Instructions for the task: Your answer is to be the count alone: the number of lines in the data below where "agent" appears.

Information provided:
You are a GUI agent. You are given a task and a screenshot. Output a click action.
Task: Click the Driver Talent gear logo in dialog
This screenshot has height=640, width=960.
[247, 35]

...

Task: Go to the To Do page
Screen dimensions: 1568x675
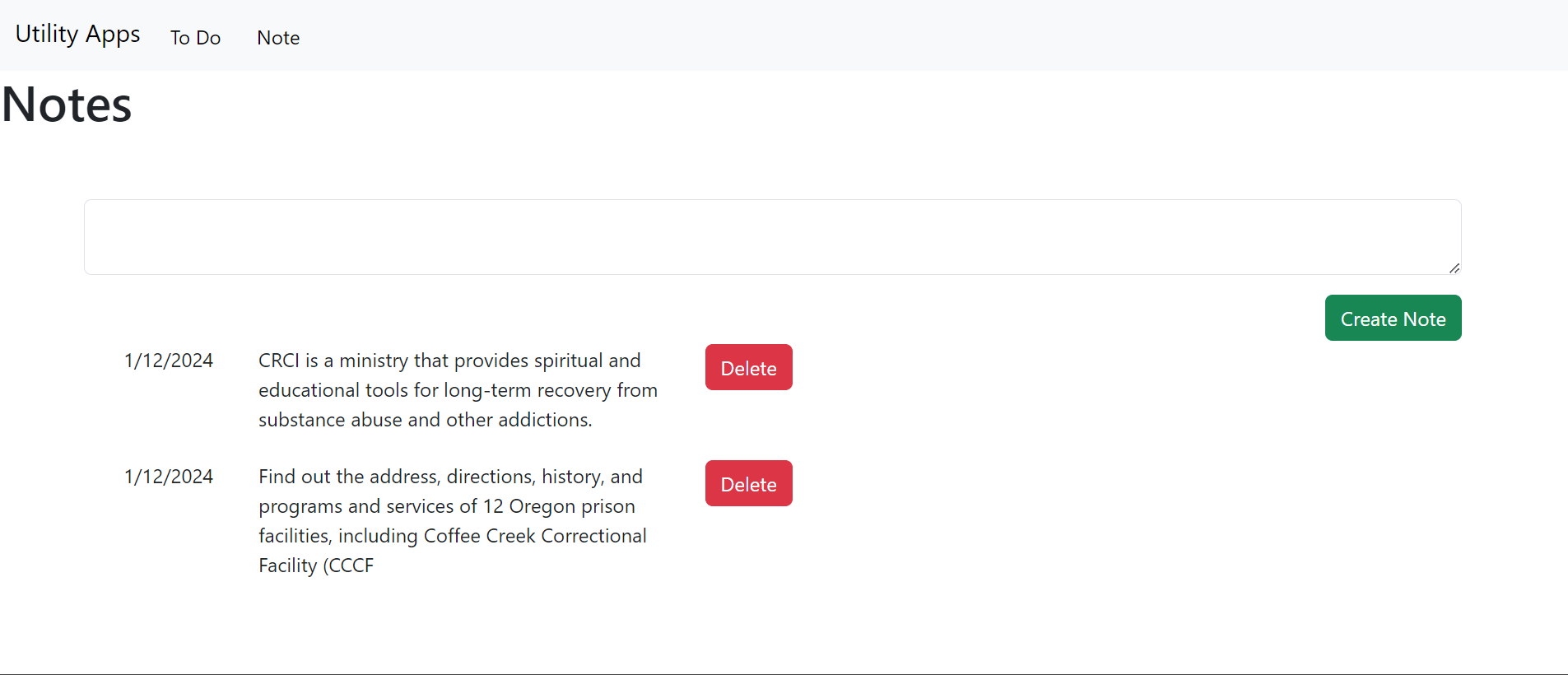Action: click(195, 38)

--

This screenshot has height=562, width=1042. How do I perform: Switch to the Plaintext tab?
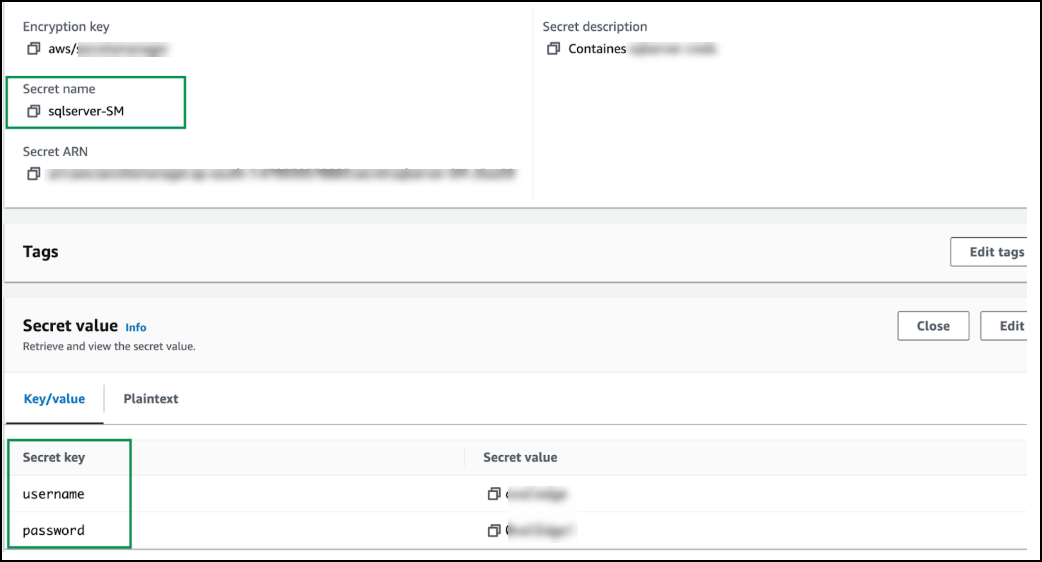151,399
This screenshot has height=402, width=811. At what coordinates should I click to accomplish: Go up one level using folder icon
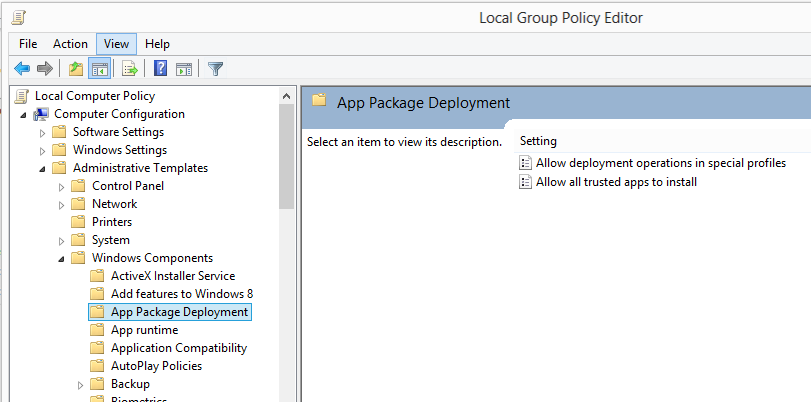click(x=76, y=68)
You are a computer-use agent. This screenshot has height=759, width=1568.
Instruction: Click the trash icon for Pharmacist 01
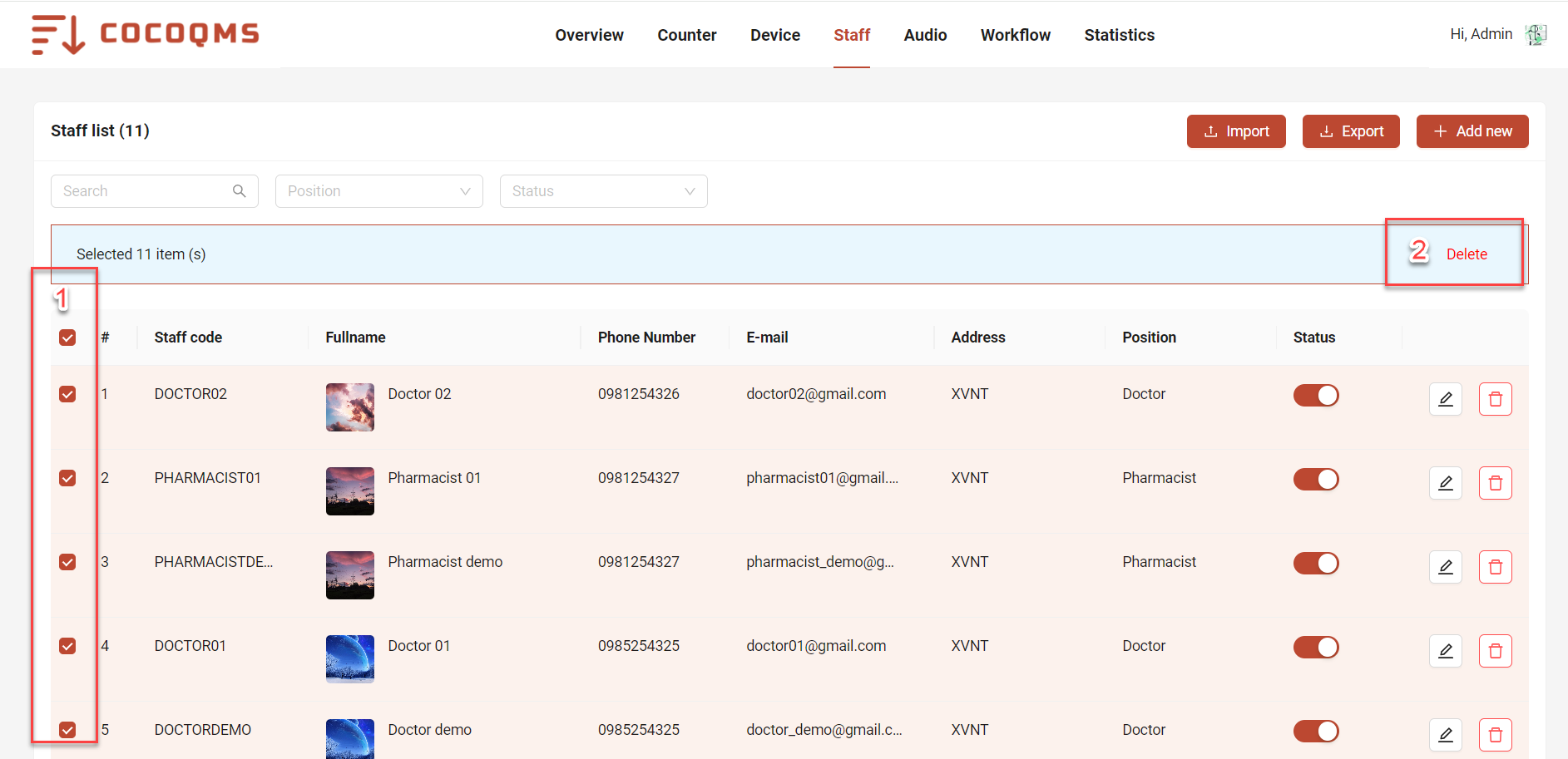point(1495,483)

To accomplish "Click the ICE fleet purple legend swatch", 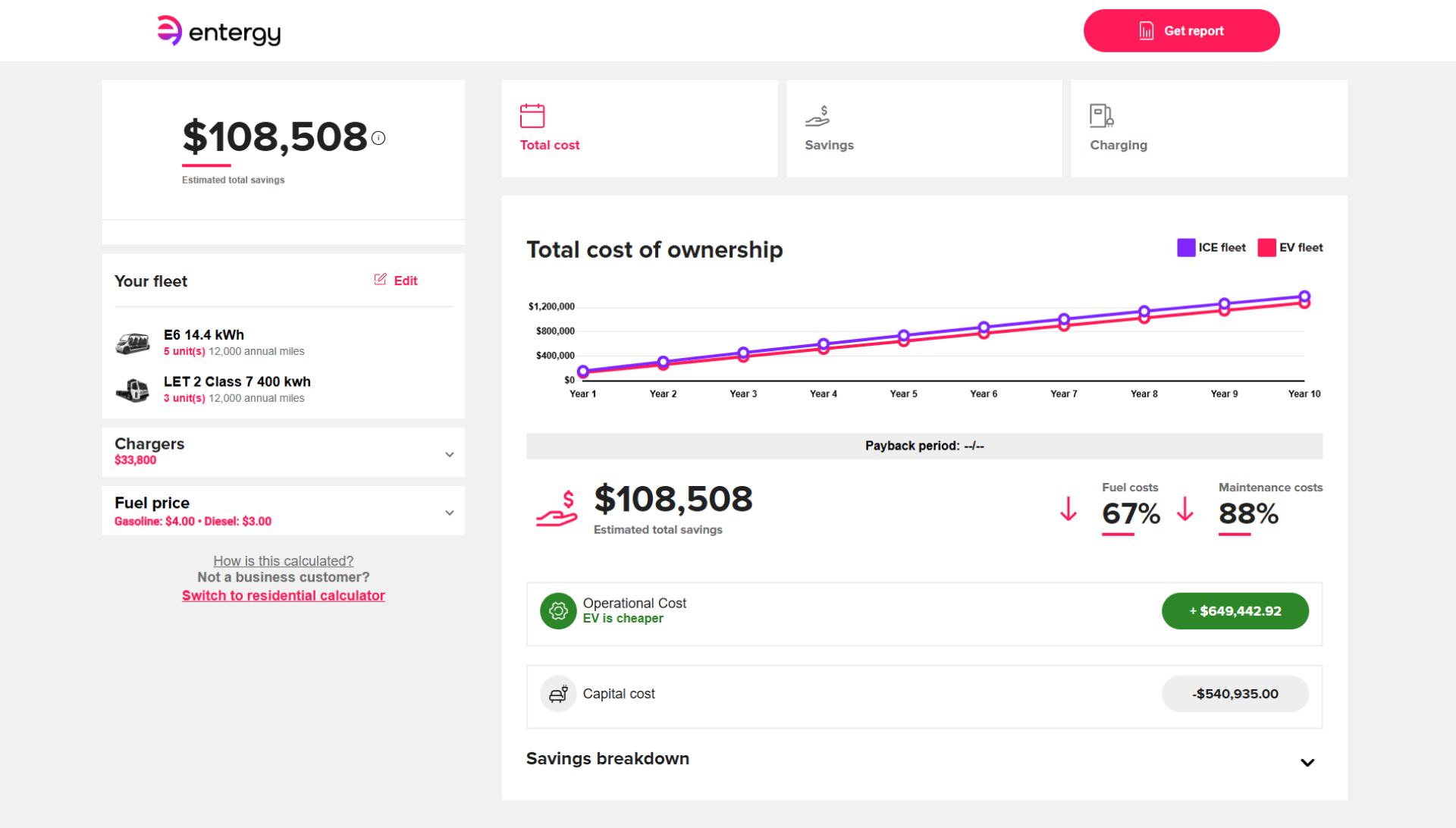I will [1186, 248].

Exercise solution: 2